Pada masa pemerintahannya, Presiden Kabbah menandatangani perjanjian damai Abidjan Abidjan Peace Accord dengan pihak RUF pada
akhir November 1996. Perjanjian ini menetapkan pembentukan pasukan penjaga perdamaian yang netral, penarikan EO dan penarikan semua pasukan
asing dari Sierra Leone. RUF merupakan pihak yang paling mendapatkan keuntungan dari perjanjian ini, karena dalam perjanjian ini, dapat dikatakan
bahwa RUF mempunyai posisi yang setara dengan pemerintah Sierra Leone. Selain itu RUF juga tidak dikenai sanksi atas segala aksi kekerasan yang
dilakukan selama ini.
b. Bentuk pelanggaran terhadap anak pada konflik bersenjata di
Sierra Leone
Ribuan anak-anak direkrut dan digunakan oleh semua pihak selama konflik Sierra Leone 1993-2002, termasuk Revolutionary United Front
RUF, Angkatan Bersenjata Revolusioner Council AFRC, dan pro- pemerintah Angkatan Bersenjata Sipil CDF. Anak-anak sering direkrut paksa,
diberi obat dan digunakan untuk melakukan kekejaman. Ribuan perempuan juga direkrut sebagai tentara dan sering mengalami eksploitasi seksual.

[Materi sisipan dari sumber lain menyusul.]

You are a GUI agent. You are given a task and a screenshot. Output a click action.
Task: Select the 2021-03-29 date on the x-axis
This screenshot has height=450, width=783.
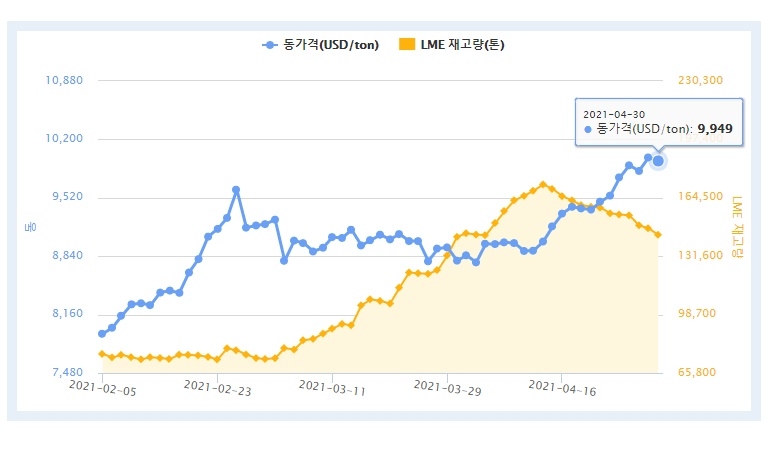[x=449, y=385]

Banyak
anak-anak yang selamat dari serangan desa, sementara yang lain ditemukan meninggal. Mereka digunakan untuk keperluan patroli, menyerang desa-desa,
dan menjaga pekerja di bidang berlian. Dalam bukunya A Long Way Go:
Memoirs of a Chilren Soldier, Ishmael Beah kronik hidupnya selama konflik di Sierra Leone.
72
Situs resmi Human Rights Watch dalam satu laporannya mengatakan bahwa pemberontak di Sierra Leone telah memaksa anak-anak untuk bergabung
dengan barisan mereka dan terlibat dalam pertempuran. Direktur Eksekutif dari Divisi Afrika Human Rights Watch, Peter Takirambudde meminta semua pihak
dalam konflik di Sierra Leone untuk segera menghentikan penggunaan tentara anak-anak dan untuk membebaskan mereka yang diculik dan anak-anak di
bawah usia 18 tahun. Revolutionary United Front RUF juga menculik anak- anak untuk memasok logistik pasukan dan peralatan militer, serta
memanfaatkan gadis-gadis kecil sebagai pemuas seks. Takirambudde menuturkan, Anak-anak menghadapi beberapa
pelanggaran paling berat dalam perang di Sierra Leone di tangan pemberontak RUF. Mereka secara khusus menargetkan anak-anak untuk perekrutan sebagai
tentara, kerja paksa, dan eksploitasi seksual. Konflik bersenjata yang menghancurkan Sierra Leone ditandai dengan kebrutalan ekstrim dan
pelanggaran HAM berat terhadap warga sipil. Selama konflik, puluhan ribu warga sipil tewas dan sampai seperempat dari penduduk mengungsi. Selama
perang, yang berlangsung dari tahun 1991-2002, pemberontak, dan untuk tingkat yang lebih rendah pasukan pemerintah, secara konsisten gagal untuk
membedakan antara warga sipil dan kombatan.